§ **EXERCISE DESCRIPTION**: Please set down, unchanged, the line containing "Where should I click to: Proceed" and all the lines that follow it until the data below ends.

[Saved data entries]
┄┄┄┄┄┄┄┄┄┄┄┄┄┄┄┄┄┄┄┄
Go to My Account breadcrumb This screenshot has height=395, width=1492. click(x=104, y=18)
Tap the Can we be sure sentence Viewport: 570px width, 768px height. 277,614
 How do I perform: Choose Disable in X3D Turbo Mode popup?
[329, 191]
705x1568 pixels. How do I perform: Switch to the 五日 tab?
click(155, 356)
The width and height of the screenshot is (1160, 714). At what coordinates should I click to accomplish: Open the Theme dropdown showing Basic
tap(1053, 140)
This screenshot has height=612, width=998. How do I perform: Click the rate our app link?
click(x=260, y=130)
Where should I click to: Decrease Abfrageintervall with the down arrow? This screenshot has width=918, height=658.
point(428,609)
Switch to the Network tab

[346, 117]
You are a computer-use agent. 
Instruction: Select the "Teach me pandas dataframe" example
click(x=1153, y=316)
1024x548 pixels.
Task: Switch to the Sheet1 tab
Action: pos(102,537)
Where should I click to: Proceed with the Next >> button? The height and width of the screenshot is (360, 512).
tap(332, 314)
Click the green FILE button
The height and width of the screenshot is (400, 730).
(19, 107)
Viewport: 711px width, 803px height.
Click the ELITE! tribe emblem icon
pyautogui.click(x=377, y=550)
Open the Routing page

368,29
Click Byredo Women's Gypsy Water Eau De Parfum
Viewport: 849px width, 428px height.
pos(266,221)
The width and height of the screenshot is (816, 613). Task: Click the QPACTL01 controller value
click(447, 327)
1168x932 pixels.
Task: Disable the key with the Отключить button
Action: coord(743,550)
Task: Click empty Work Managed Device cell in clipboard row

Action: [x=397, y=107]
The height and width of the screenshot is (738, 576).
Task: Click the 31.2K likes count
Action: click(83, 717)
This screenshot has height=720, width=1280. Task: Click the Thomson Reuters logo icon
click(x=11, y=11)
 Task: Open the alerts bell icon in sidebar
┄┄┄┄┄┄┄┄┄┄┄┄┄┄┄┄┄┄┄┄
§ **WRITTEN ANSWER**:
Where should I click to: Proceed with the Next >> button? The height and width of the screenshot is (360, 512).
tap(332, 314)
Click the green FILE button
The height and width of the screenshot is (400, 730).
(19, 107)
Viewport: 711px width, 803px height.
Click the ELITE! tribe emblem icon
pyautogui.click(x=377, y=550)
Open the Routing page

368,29
Click Byredo Women's Gypsy Water Eau De Parfum
Viewport: 849px width, 428px height.
pos(266,221)
The width and height of the screenshot is (816, 613). Task: Click the QPACTL01 controller value
click(447, 327)
1168x932 pixels.
Task: Disable the key with the Отключить button
Action: coord(743,550)
Task: Click empty Work Managed Device cell in clipboard row

Action: [x=397, y=107]
The height and width of the screenshot is (738, 576).
Task: Click the 31.2K likes count
Action: click(83, 717)
This screenshot has height=720, width=1280. Task: Click the Thomson Reuters logo icon
click(x=11, y=11)
 Task: Open the alerts bell icon in sidebar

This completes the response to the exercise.